- Your task
Set down the lines below, exactly, starting at the one that contains "This screenshot has width=1200, height=646." and stopping at the last line, inclusive. Omit pictures.

=== Section Start ===

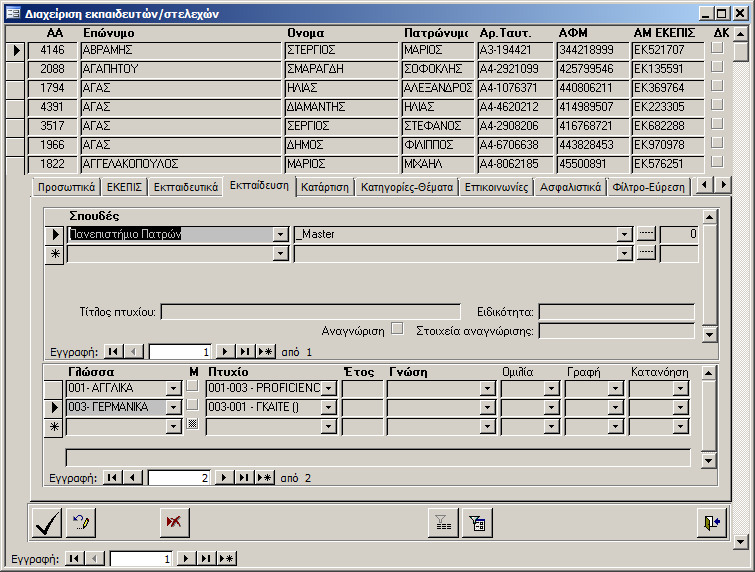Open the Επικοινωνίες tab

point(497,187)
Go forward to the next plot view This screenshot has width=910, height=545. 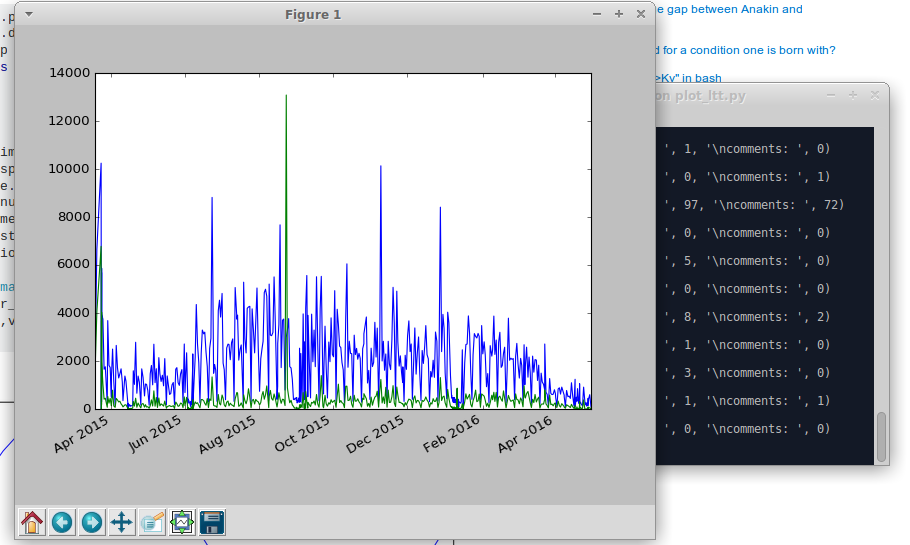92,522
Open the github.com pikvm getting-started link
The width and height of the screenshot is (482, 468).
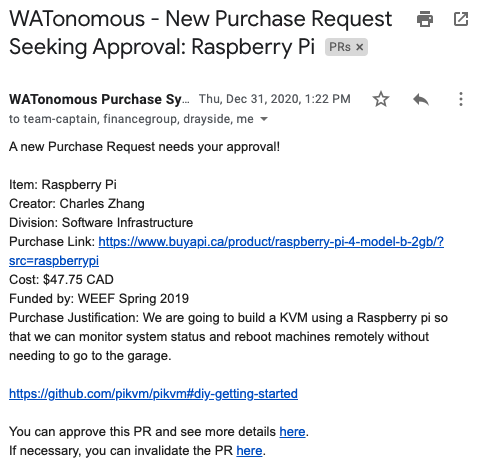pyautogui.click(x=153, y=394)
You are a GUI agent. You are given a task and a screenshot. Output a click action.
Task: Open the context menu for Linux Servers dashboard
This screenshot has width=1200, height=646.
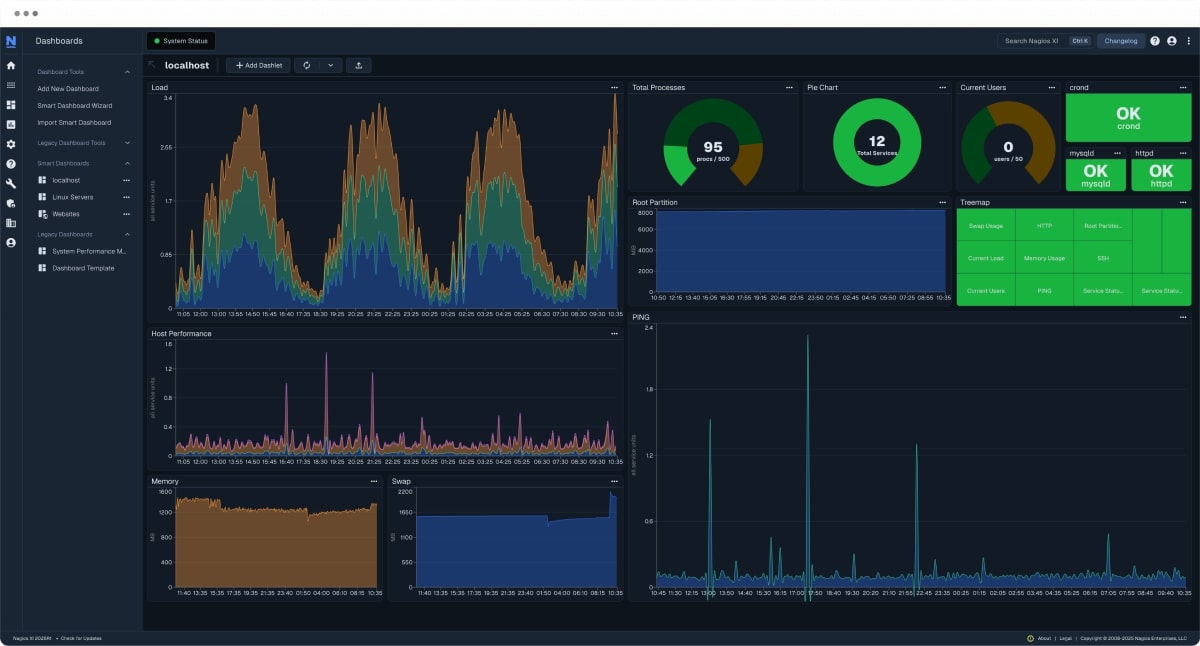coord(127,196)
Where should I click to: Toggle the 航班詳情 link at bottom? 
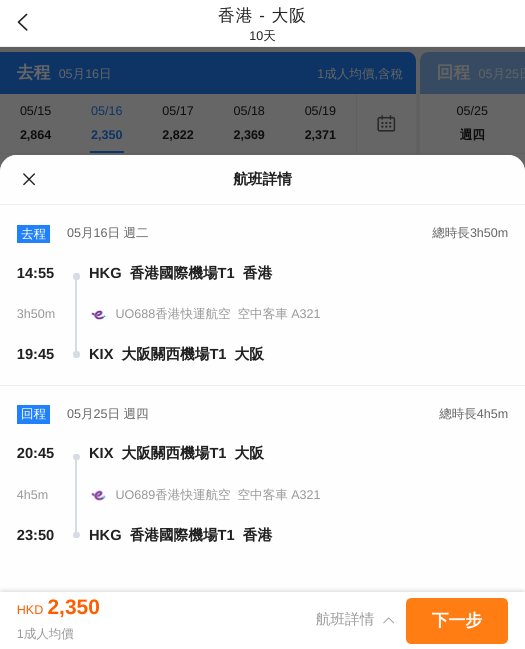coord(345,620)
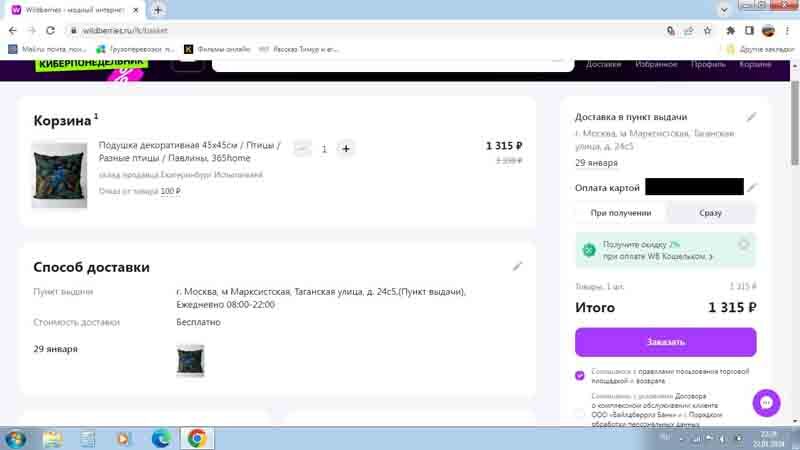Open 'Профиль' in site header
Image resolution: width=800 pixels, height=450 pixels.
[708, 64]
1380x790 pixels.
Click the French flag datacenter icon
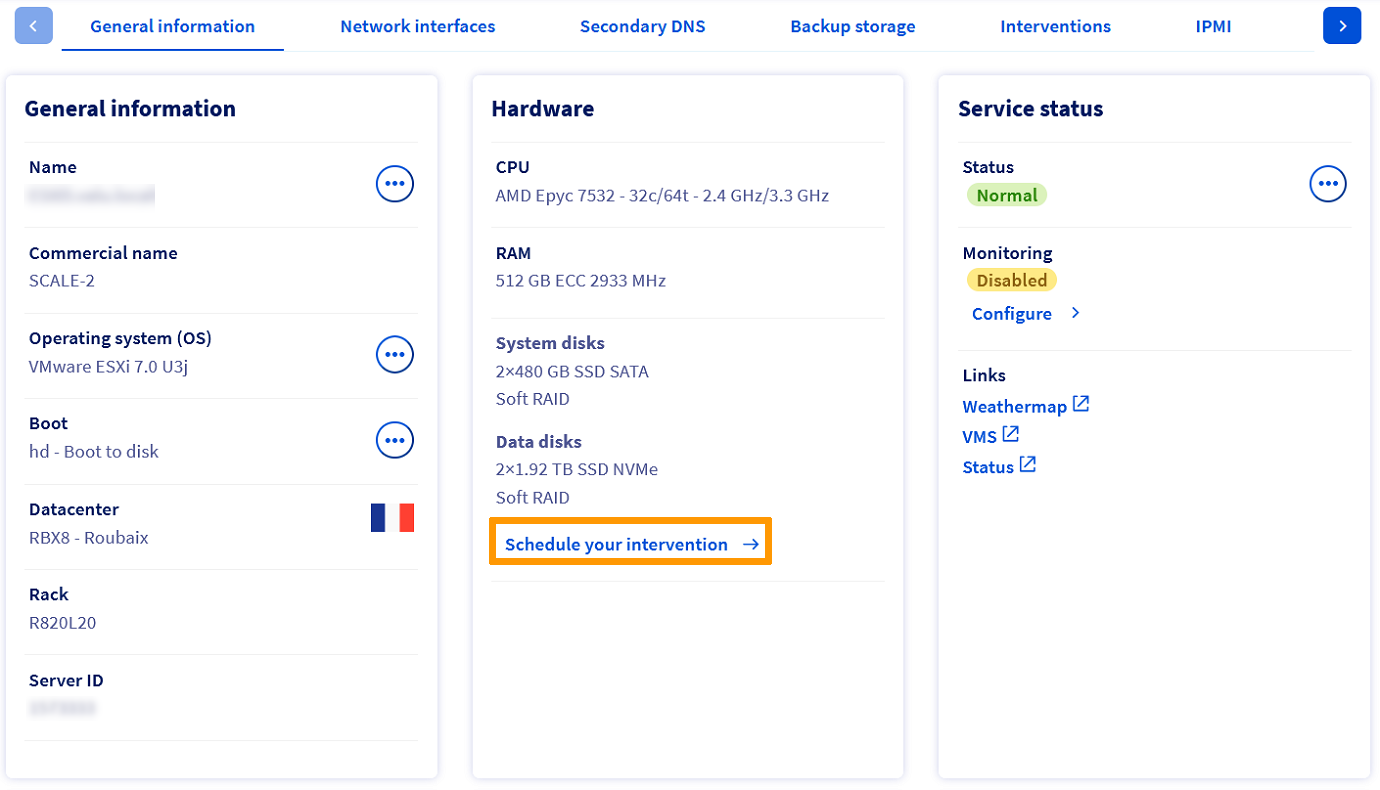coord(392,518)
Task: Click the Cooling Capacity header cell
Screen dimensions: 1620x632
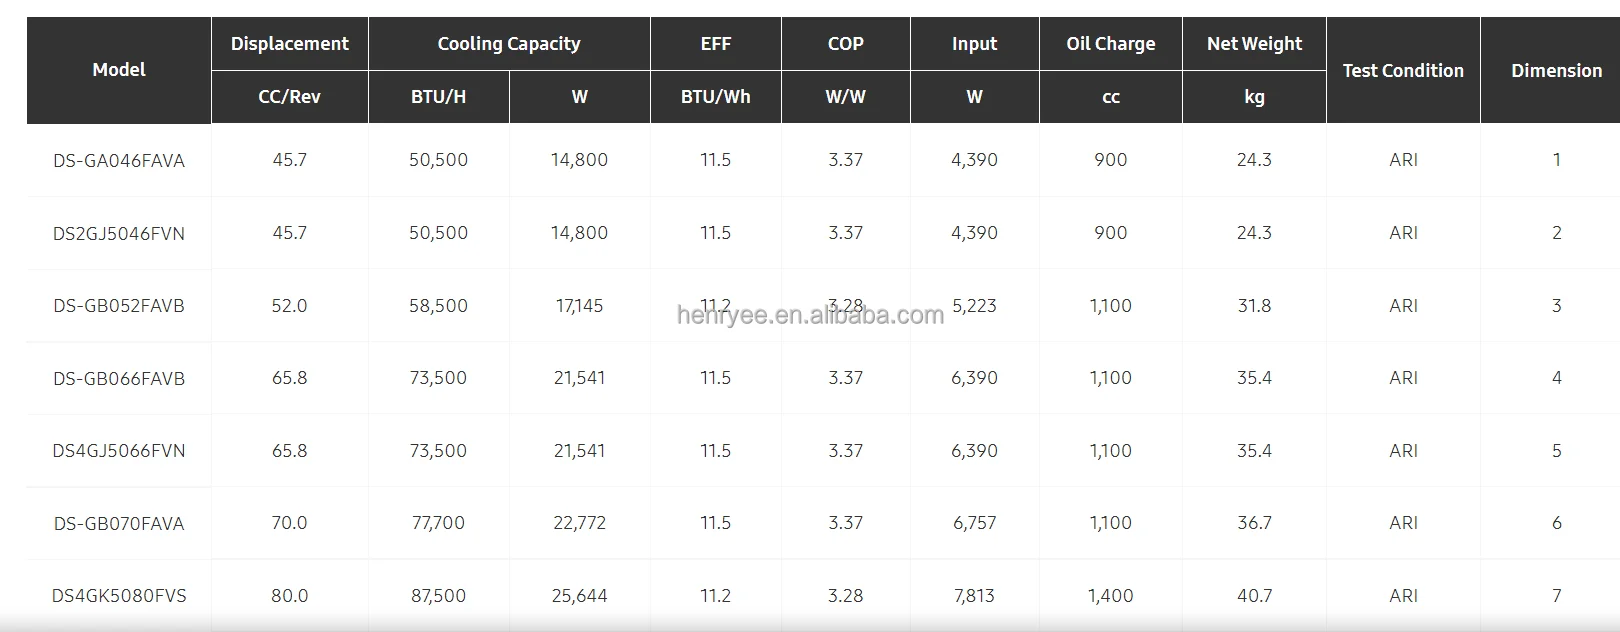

=== Section End ===

- Task solution
This screenshot has width=1200, height=646.
coord(127,196)
Where should I click to: Toggle the 航班詳情 link at bottom? 
coord(345,620)
Open 'Профиль' in site header
Image resolution: width=800 pixels, height=450 pixels.
[708, 64]
1380x790 pixels.
Click the French flag datacenter icon
coord(392,518)
Task: Click the Cooling Capacity header cell
Screen dimensions: 1620x632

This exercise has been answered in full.